84人が本棚に入れています
本棚に追加
肉は遠くにありて
『野菜』はゲット出来た。冷蔵庫に格納し、今や遅しと出番を待っている。
次は……そう、『肉』だ。
無論、普通の牛肉なら近所のスーパーでも充分、手に入る。
がしかし、今回は相手が違う。
肉質が硬くて脂身の少ない外国産では、彼女のお気に召さないに違いあるまい。それはNGだ。そこにも『こだわり』は必要だろう。

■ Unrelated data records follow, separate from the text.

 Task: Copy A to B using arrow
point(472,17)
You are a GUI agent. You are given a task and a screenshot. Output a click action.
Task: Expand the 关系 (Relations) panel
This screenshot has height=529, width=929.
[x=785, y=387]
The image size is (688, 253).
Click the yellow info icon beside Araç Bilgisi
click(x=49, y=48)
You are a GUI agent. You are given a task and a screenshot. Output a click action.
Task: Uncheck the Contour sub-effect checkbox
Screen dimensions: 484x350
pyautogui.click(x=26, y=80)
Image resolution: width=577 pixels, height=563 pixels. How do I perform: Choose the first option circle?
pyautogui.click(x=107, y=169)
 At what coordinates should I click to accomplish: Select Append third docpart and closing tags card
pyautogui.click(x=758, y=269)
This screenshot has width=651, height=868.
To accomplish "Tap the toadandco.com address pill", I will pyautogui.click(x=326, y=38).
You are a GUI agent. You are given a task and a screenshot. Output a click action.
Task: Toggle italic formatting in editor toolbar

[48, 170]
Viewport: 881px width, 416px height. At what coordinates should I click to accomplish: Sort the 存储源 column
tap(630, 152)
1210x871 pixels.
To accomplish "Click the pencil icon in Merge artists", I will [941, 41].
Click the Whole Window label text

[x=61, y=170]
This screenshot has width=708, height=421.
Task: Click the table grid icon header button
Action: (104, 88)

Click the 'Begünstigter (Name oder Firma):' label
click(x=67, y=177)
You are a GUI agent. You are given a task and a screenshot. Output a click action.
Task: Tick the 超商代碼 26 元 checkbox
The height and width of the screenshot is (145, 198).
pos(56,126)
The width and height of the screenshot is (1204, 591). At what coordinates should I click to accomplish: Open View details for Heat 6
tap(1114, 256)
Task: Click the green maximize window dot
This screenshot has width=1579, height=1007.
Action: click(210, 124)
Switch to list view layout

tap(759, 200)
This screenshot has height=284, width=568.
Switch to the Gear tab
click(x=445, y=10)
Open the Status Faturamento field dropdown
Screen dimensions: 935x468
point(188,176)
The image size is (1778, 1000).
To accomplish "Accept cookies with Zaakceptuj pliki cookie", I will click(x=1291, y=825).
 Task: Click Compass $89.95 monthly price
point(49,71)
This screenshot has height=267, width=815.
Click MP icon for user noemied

そこで僕は、同じ様に一人暮らしをしている友達のシロウに連絡をとった。
「あー……僕だけど。実は、『いい牛肉』を売っている店を知らないかと思ってさ」
《あ?牛肉?……何か特別な事でもするのか? 何……? リリカにカレーを食わせる? ああ、分かってるって。ネタバラシなんかしないから安心しな。しかし……難しいな》
電話の向こうでシロウが唸っている。
《一応なぁ……制限が無ければ心当たりはあるぜ》
「おお!流石だな!で、何処へ行けばいい?」
《お前、『三宮』って分かるか?……そう、『神戸』だ》
「こ……神戸ぇ!」
思わず声が裏返る。ここからなら、車で軽く5~6時間は掛かるだろう。それと『神戸』で『牛』という事は……
「シロウ、それひょっとして『神戸牛』じゃぁ……」
恐る恐る尋ねる。
《ああ、そうだよ?》
さも当然そうに、シロウが返す。
《三宮の地下街にな、個人の精肉店があるんだ。そこで、神戸牛の肉をバラ売りしているんだよ。一度だけ買った事がある》
最初のコメントを投稿しよう!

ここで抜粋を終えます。